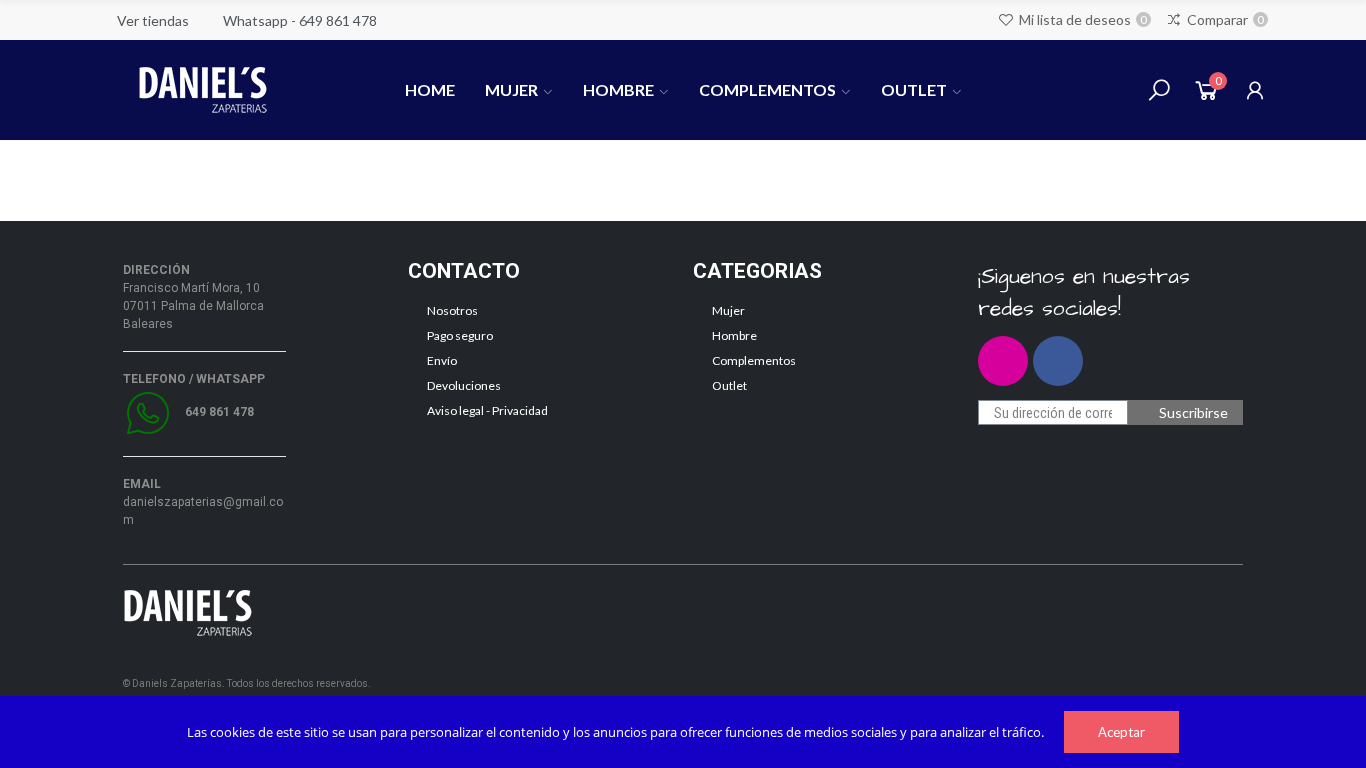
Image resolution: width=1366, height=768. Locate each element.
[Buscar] (1159, 90)
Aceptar (1121, 732)
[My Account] (1255, 90)
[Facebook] (1058, 361)
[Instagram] (1003, 361)
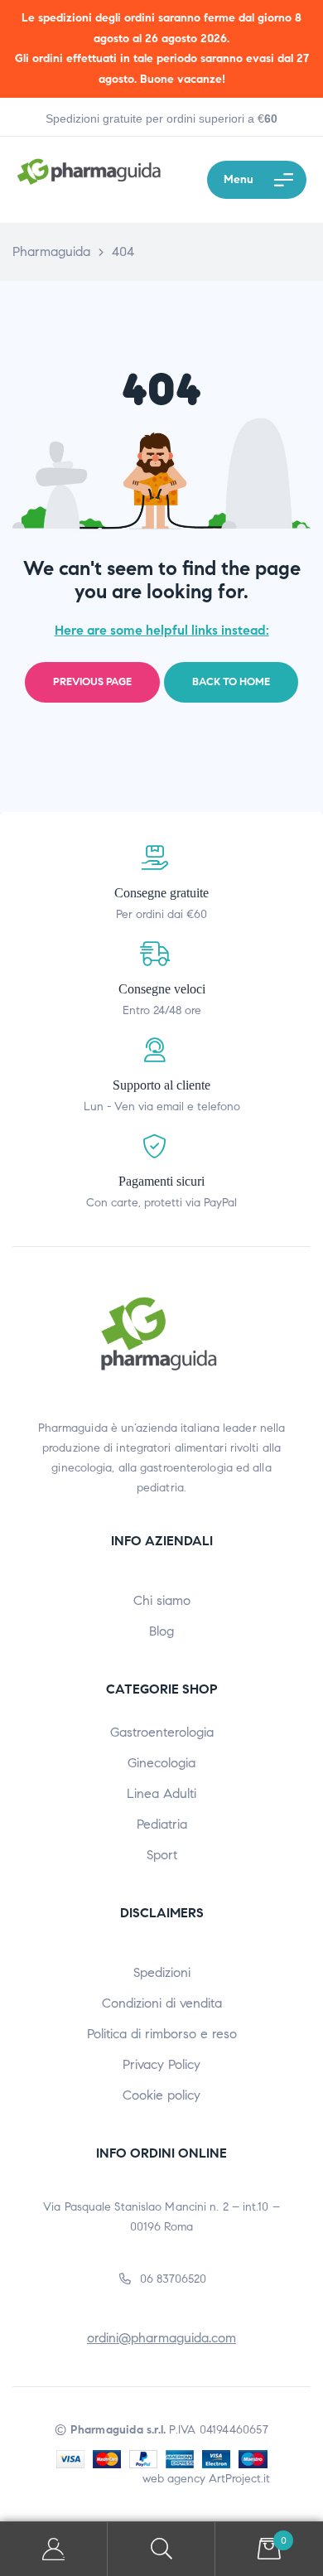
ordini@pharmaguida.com (161, 2338)
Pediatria (162, 1824)
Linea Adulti (161, 1793)
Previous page (92, 682)
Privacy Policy (161, 2064)
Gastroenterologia (162, 1732)
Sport (162, 1855)
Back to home (231, 682)
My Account (54, 2549)
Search (161, 2549)
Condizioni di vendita (162, 2003)
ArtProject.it (239, 2479)
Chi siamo (161, 1600)
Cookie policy (161, 2095)
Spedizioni (161, 1972)
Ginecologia (161, 1763)
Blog (161, 1631)
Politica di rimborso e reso (162, 2034)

============

[TASK ITEM]
Word for word, reproduce all of the entries above and omit the pictures.

[WRITTEN ANSWER]
Image resolution: width=1366, height=768. Locate each element.
[Buscar] (1159, 90)
Aceptar (1121, 732)
[My Account] (1255, 90)
[Facebook] (1058, 361)
[Instagram] (1003, 361)
ordini@pharmaguida.com (161, 2338)
Pediatria (162, 1824)
Linea Adulti (161, 1793)
Previous page (92, 682)
Privacy Policy (161, 2064)
Gastroenterologia (162, 1732)
Sport (162, 1855)
Back to home (231, 682)
My Account (54, 2549)
Search (161, 2549)
Condizioni di vendita (162, 2003)
ArtProject.it (239, 2479)
Chi siamo (161, 1600)
Cookie policy (161, 2095)
Spedizioni (161, 1972)
Ginecologia (161, 1763)
Blog (161, 1631)
Politica di rimborso e reso (162, 2034)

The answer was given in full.